2) D’autres indicateurs révèlent la construction d’un espace sécure, permettant l’apprentissage par essais-erreurs :

- L’entraide est encouragée par l’enseignant. En règle générale, il permet un brouhaha de fond lorsqu’il s’agit de traductions ou d’explications entre apprenants.

Parfois, lorsqu’une personne est en difficulté, l’enseignant peut même demander à un autre apprenant d’intervenir, soit pour donner la réponse, soit pour effectuer une traduction.

- Les apprenants interviennent régulièrement pour poser des questions ou dire qu’ils n’ont pas compris, attitude que les enseignants encouragent explicitement par des

« vous dites si vous n’avez pas compris », « ça va, vous comprenez ? ». Lors des exercices oraux, tous les apprenants s’essaient à l’exercice demandé par l’enseignante, parfois ils se proposent spontanément

pour donner la réponse, parfois ils prononcent en chœur les réponses.

- Les enseignants ne semblent pas accorder beaucoup de poids aux erreurs. Souvent ils donnent des indices pour que l’apprenant trouve la bonne réponse ou s’il s’agit d’une erreur de prononciation, l’enseignant répète ce qui est dit par l’apprenant avec la bonne prononciation. Au contraire, la présence d’un grand nombre d’encouragements de la part des trois enseignants révèle une orientation vers la réussite. Les cours sont ponctués de « c’est bien », « bravo »,

« excellent ». Ceci peut contribuer à l’émergence d’un sentiment de compétence de la part de l’apprenant et augmenter son estime de soi. Comme le dit Cesari Lusso (2001), il est important que le migrant puisse se confronter à des situations de réussite dans des contextes institutionnels relevant de la société d’accueil (l’auteur parle d’école, ici nous transposons cela aux cours du COSM), afin qu’il puisse s’y sentir bien. Le fait de recevoir cette validation de l’usage de la langue d’accueil de la part de l’enseignant peut constituer un encouragement de cette réussite.

11.5 Conclusion

En conclusion, les différents éléments évoqués dans ce chapitre soutiennent l’hypothèse d’une « médiation » effectuée par les cours, entre la personne et la représentation qu’elle a de sa situation de migrant. Ceci en lui permettant d’acquérir des outils pour mieux comprendre son vécu, en lui offrant un cadre

« sécurisant » où penser sa situation, poser des questions, s’éloigner des éléments qui font rupture, mais aussi en fréquentant une institution suisse qui valorise leur vécu et valide l’usage de certains éléments en tant que ressource.

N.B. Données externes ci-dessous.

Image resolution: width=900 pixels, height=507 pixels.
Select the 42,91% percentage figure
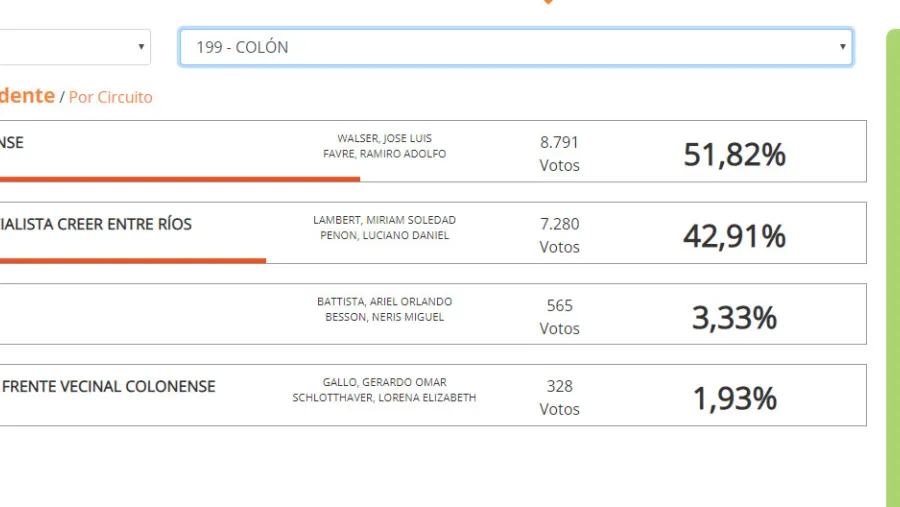click(x=734, y=236)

Par la mise à disposition d’éléments physiques (par ex.

brochures), symboliques (par ex. instauration d’une relation de

confiance), par les relations tissées avec les autres apprenants ou avec les enseignants, les personnes migrantes sont amenées à concevoir différemment leur vécu. Nous pouvons donc voir comment une activité d’apprentissage dans un contexte institutionnel particulier va permettre une prise de distance à plusieurs niveaux et aura ainsi un impact sur le plan affectif (élaboration des émotions), identitaire (remaniement de l’image de soi), en passant par la construction de sens.